Enfin, vient une dernière partie, en quelque sorte la conclusion. Sept ans ont passé. Les d’Haberville, grâce à l’intervention d’Archibald, n’ont pas été expulsés de la Nouvelle-France. Après avoir vécu un temps dans un moulin à farine, avec l’aide de leurs censitaires, ils ont reconstruit un manoir, beaucoup plus modeste que le précédent, il va sans dire. Archibald est parvenu à force d’explications à se faire pardonner, lui qui n’a agi que par devoir. Maintenant riche, il est revenu s’installer à Saint-Jean-Port-Joli. Il fréquente les d’Haberville, mais surtout Blanche, qu’il aime. Il la demande en mariage, mais essuie un refus pour des raisons patriotiques. Il continuera de vivre dans l’entourage des d’Haberville, sa vie durant. Quant à Jules, il épousera une Anglaise. De Gaspé clôt ainsi son récit : « … mes personnages, cher lecteur, se sont agités pendant quelque temps devant vos yeux, pour disparaître tout à coup peut-être pour toujours, avec celui qui les faisait mouvoir. Adieu donc aussi, cher lecteur, avant que ma main, plus froide que nos hivers du Canada, refuse de tracer mes pensées. »
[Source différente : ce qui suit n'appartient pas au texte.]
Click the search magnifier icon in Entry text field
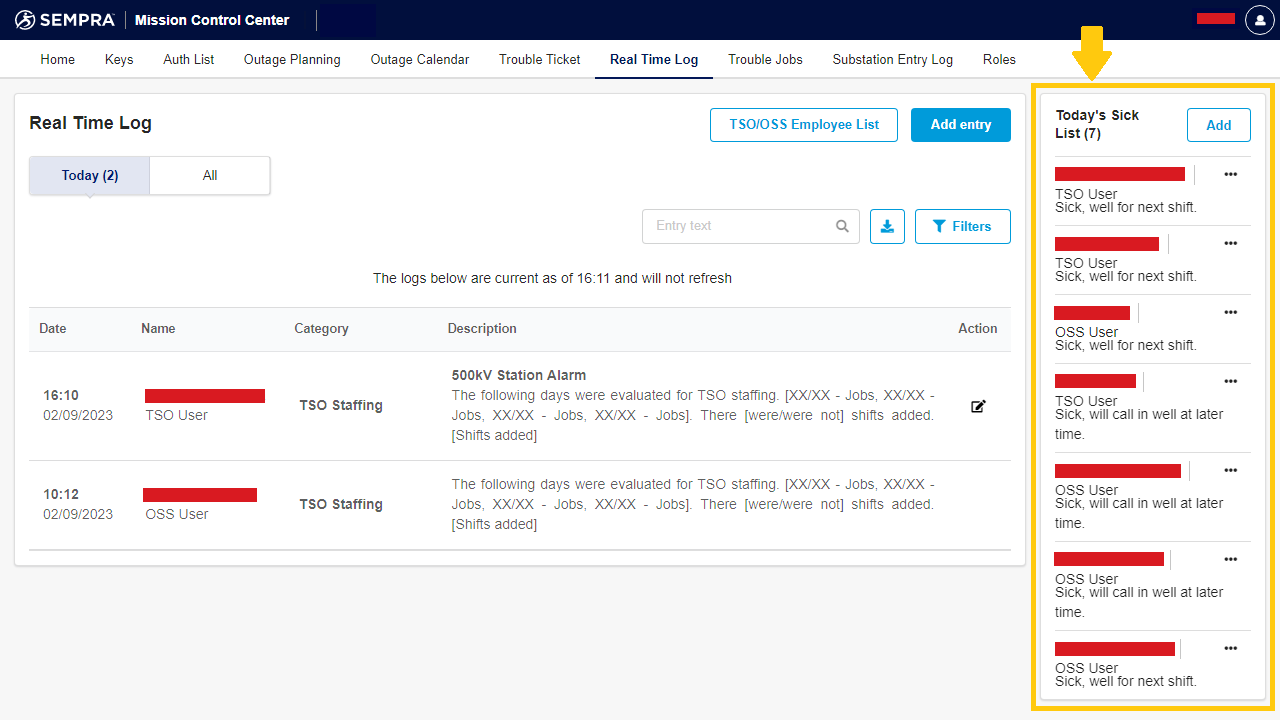The width and height of the screenshot is (1280, 720). click(x=842, y=226)
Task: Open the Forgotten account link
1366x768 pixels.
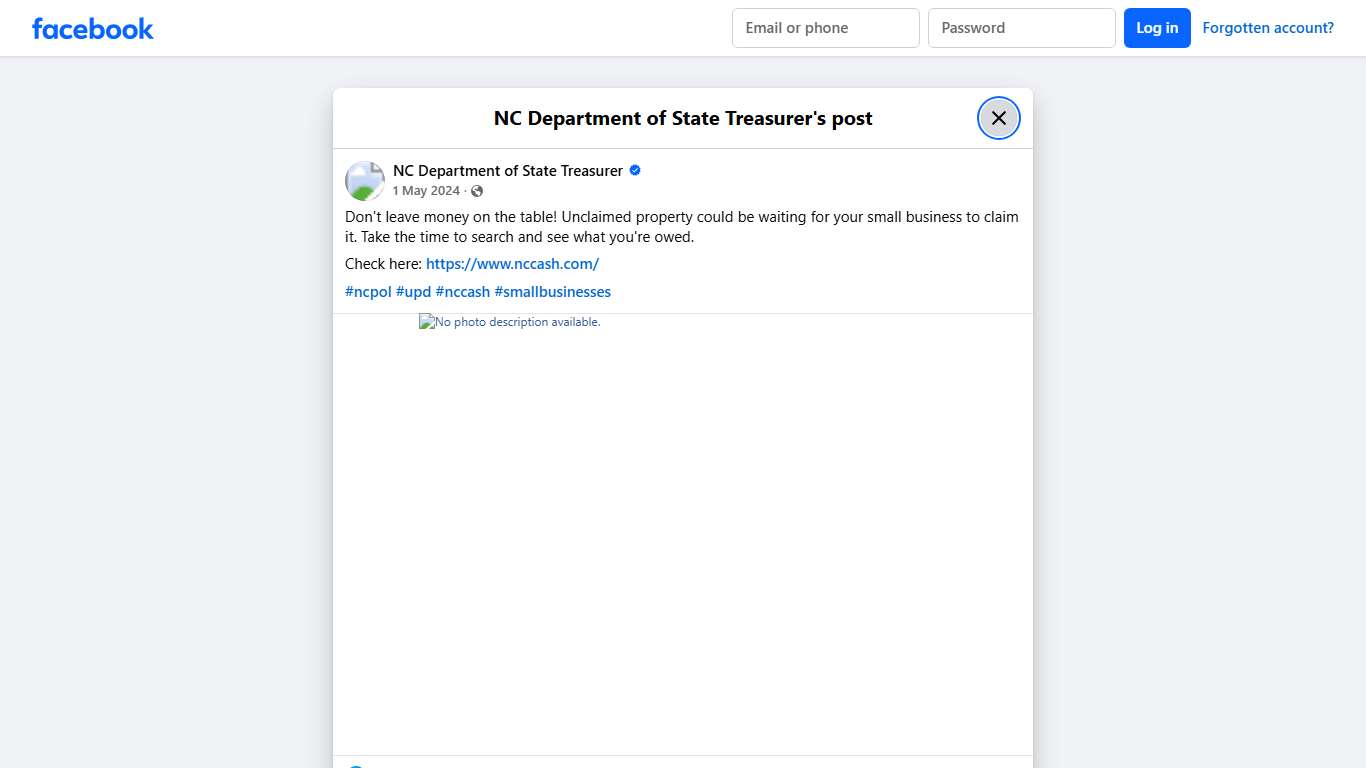Action: click(1268, 27)
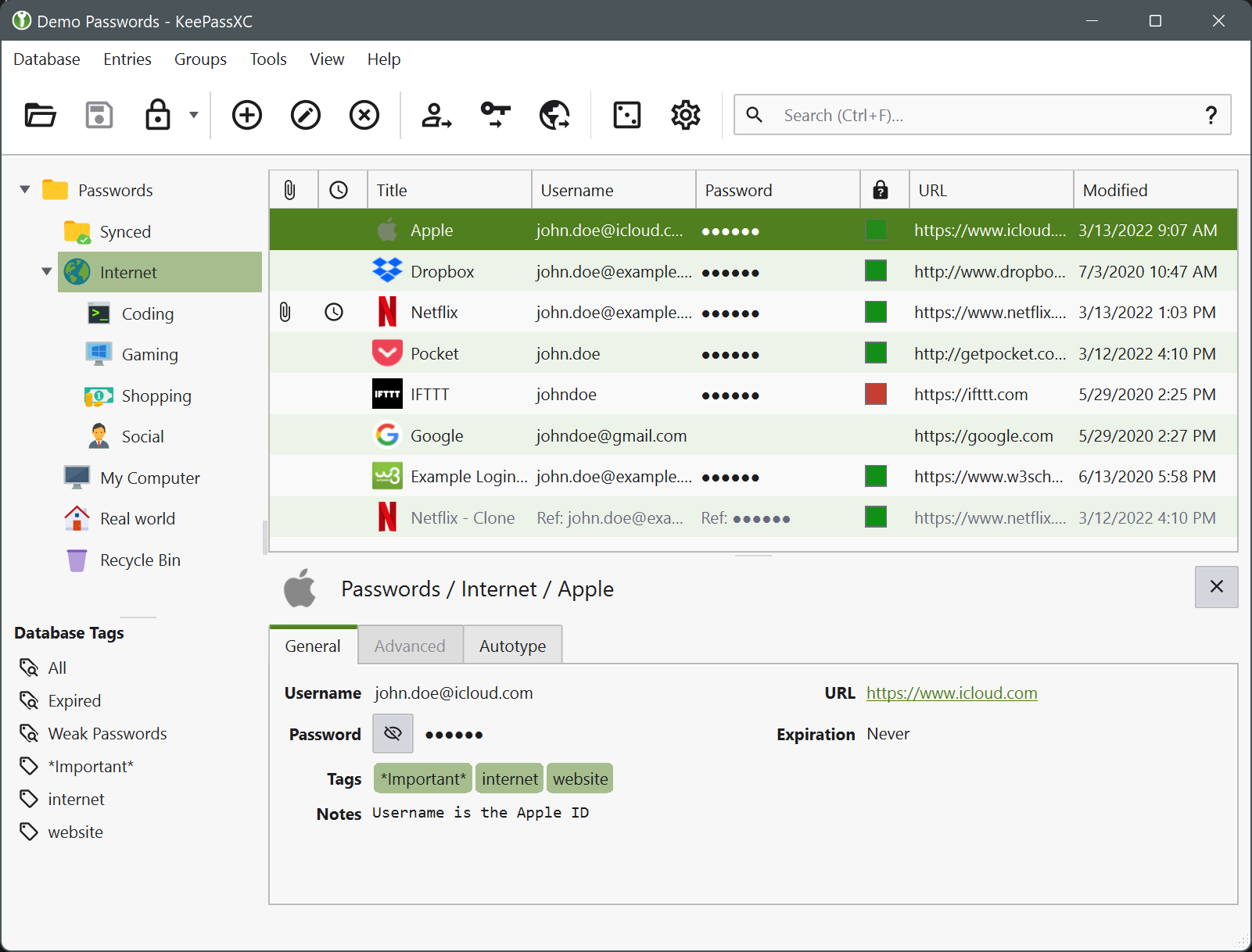
Task: Open the icloud.com link
Action: point(951,693)
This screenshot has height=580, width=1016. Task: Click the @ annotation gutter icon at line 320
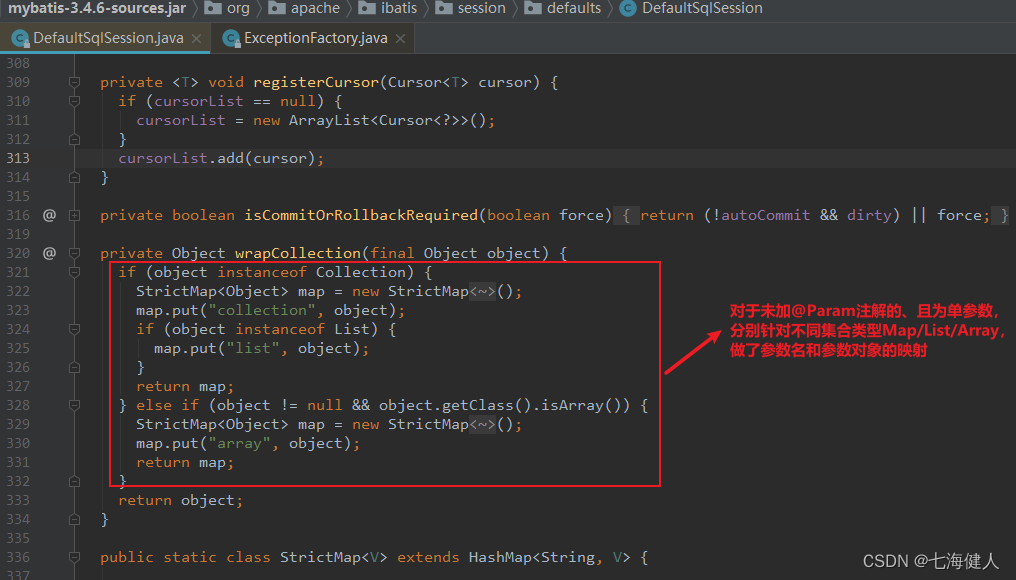[x=48, y=252]
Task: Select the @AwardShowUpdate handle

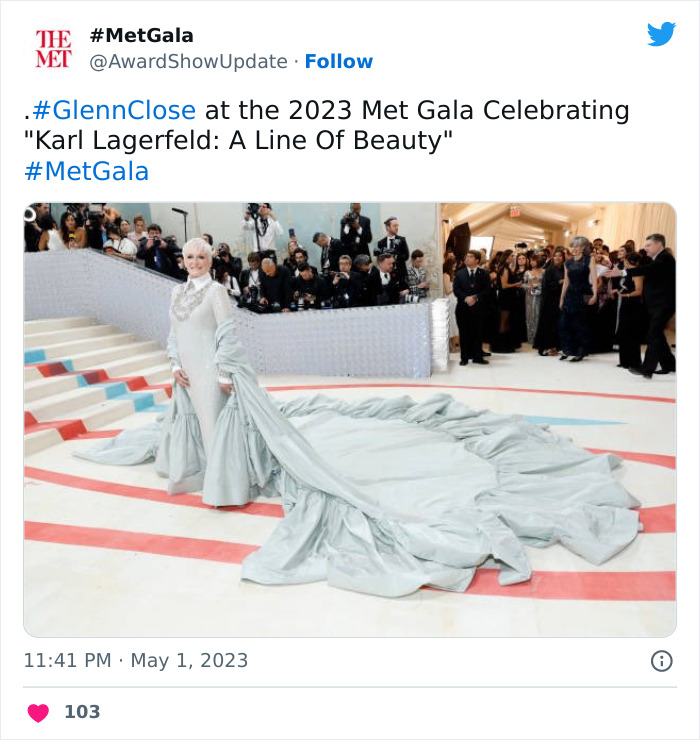Action: click(188, 61)
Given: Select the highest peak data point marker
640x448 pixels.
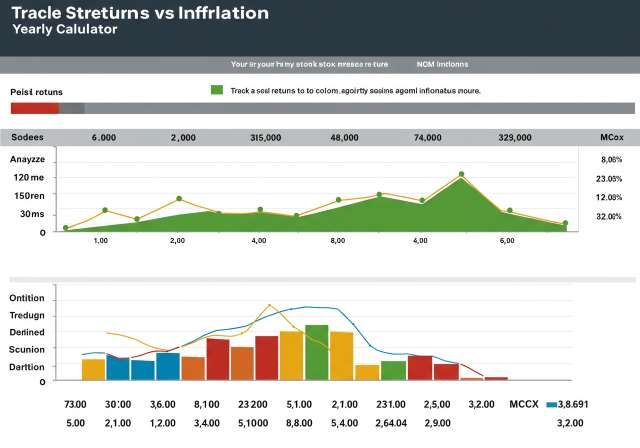Looking at the screenshot, I should point(462,175).
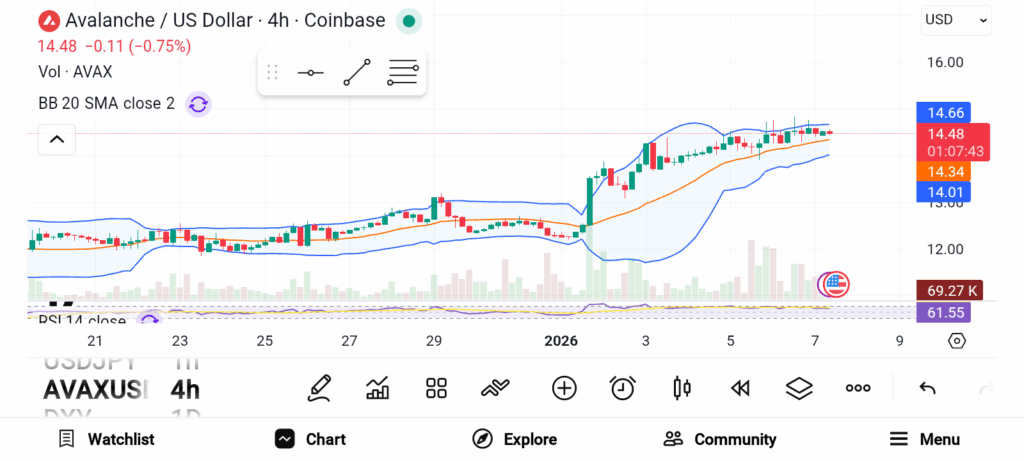Switch to the Watchlist tab
Image resolution: width=1024 pixels, height=461 pixels.
107,439
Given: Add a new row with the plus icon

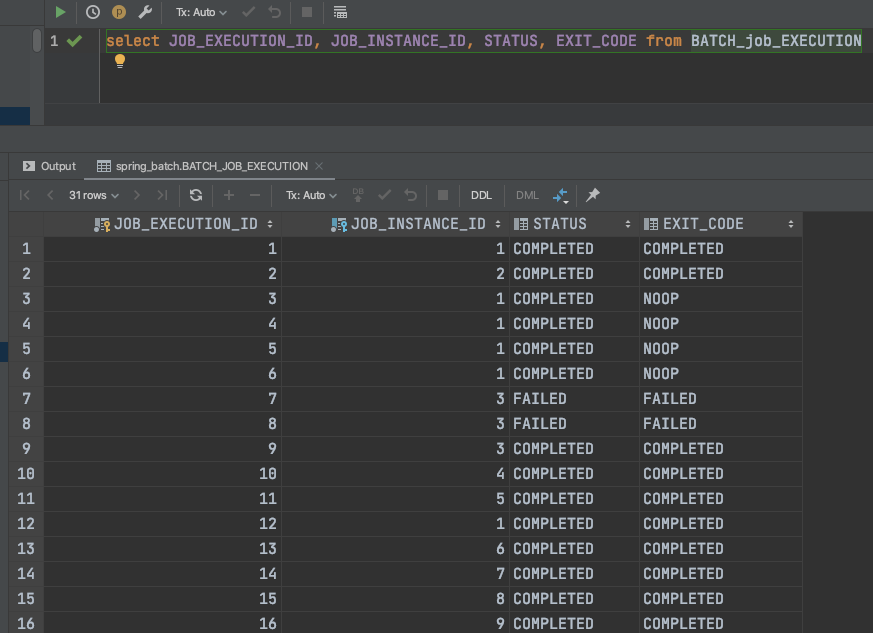Looking at the screenshot, I should [x=229, y=195].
Ce qu’il faut ajouter à ce résumé, sans doute trop long, c’est que le roman est accompagné d’un paratexte très riche. On a droit aux notes de bas de page mais surtout, à la fin du roman, à 110 pages (dans mon édition) de « notes et éclaircissements ». L’auteur vient préciser certains faits, vient compléter certaines informations impossibles à insérer dans une trame romanesque. Ceci nous amène à préciser que ce roman n’en est pas un au sens traditionnel, ce dont l’auteur nous avait avertis dans la préface : « J’entends bien avoir, aussi, mes coudées franches, et ne m’assujettir à aucune règles prescrites – que je connais d’ailleurs – dans un ouvrage comme celui que je publie. » Le fil romanesque (les aventures de Jules et Archibald) est continuellement interrompu par des récits secondaires, tantôt folkloriques (la Corriveau, les histoires de sorcières, la plantation du Mai, la Saint-Jean, la légende de madame d’Haberville), tantôt anecdotiques (le sauvetage de Dumais, le sauvetage d’Archibald, les récits de l’oncle Raoul), tantôt historiques (la bataille de plaines d’Abraham, le naufrage de l’Auguste). En plus, se succèdent certaines légendes, de nombreuses descriptions non focalisées et surtout plusieurs chansons. Bref, le lecteur qui ne recherche qu’une trame romanesque va être déçu. Par contre, celui qui veut « vivre », « ressentir » la fin du XVIIIe siècle dans une famille aristocratique, sera comblé. On assiste aux premiers assauts contre une « culture », celle de la noblesse terrienne canadienne-française, culture qui va survivre jusqu’au vingtième siècle, mais sans l’éclat qu’elle avait à la fin du régime français.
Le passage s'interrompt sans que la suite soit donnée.